French President Nicolas Sarkozy is supporting Blair and German Chancellor Angela Merkel has softened her opposition, according to The Times.
Blair could be ushered into the European Union’s top post at a summit on October 29 if the Lisbon Treaty passes, the London-based newspaper said.
Ireland heads to the polls on Friday in a referendum on the European Union’s reforming treaty which sets out the new job. Opinion polls suggest Ireland will pass the treaty after rejecting it at a vote last year.
Nations currently preside over the EU, holding a rotating presidency for six months at a time, but under the Lisbon Treaty, a single president will be chosen.
The treaty has been ratified by 24 of the 27 member states, with the signatures of the Polish and Czech presidents needed for full ratification.
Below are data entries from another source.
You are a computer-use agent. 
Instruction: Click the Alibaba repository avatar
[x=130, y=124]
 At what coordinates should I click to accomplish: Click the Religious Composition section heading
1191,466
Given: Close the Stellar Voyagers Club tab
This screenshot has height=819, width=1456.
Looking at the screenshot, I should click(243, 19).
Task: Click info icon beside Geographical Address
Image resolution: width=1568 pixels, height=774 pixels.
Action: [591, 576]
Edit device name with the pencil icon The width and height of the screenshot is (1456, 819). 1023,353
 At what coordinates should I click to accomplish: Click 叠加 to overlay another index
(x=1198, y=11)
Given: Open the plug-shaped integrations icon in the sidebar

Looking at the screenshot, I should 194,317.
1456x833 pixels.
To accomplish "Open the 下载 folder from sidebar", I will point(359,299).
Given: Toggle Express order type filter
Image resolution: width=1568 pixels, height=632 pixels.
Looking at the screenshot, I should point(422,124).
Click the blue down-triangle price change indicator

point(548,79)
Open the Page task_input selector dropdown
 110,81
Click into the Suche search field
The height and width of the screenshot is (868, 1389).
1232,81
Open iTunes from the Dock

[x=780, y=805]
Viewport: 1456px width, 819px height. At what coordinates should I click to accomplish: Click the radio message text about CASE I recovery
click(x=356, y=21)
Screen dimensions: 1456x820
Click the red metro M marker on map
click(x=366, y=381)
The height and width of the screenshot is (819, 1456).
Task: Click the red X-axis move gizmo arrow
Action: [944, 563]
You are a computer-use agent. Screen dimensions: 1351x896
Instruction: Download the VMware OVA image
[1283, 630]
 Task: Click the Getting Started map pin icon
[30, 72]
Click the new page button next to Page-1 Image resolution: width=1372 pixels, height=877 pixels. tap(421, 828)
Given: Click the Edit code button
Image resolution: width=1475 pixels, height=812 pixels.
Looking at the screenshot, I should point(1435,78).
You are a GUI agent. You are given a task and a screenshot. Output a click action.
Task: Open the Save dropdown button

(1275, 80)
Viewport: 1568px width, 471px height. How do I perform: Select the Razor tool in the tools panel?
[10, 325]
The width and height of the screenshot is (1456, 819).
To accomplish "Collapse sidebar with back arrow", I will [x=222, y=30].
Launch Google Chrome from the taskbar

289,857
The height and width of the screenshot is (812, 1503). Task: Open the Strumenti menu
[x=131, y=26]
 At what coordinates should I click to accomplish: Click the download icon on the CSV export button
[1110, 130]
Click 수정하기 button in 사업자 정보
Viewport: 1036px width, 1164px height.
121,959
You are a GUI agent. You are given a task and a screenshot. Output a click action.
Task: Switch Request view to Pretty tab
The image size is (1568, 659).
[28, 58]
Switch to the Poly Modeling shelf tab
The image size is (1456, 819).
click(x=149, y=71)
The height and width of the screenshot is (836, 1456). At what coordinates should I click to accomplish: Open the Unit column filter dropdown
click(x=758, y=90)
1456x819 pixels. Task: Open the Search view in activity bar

Merkel has been opposed to Blair because she believed the post should go to a country that had adopted the euro, but she could reconsider if Germany and France get plum posts in the new European Commission, The Times said.
Britain’s press have increasingly reported in recent days that Blair is "on the brink" of securing the job, but the ex-prime minister has in the past denied campaigning for the position.
"There is no campaign. As we have said time and again on this, there is nothing to be a candidate for since the job doesn’t actually exist," a Blair spokesman said in July.
Since stepping down as prime minister in June 2007, Blair has been the envoy for the Middle East Quartet – comprising the EU, Russia, the United Nations and the United States – which aims to mediate between Israel and the Palestinians.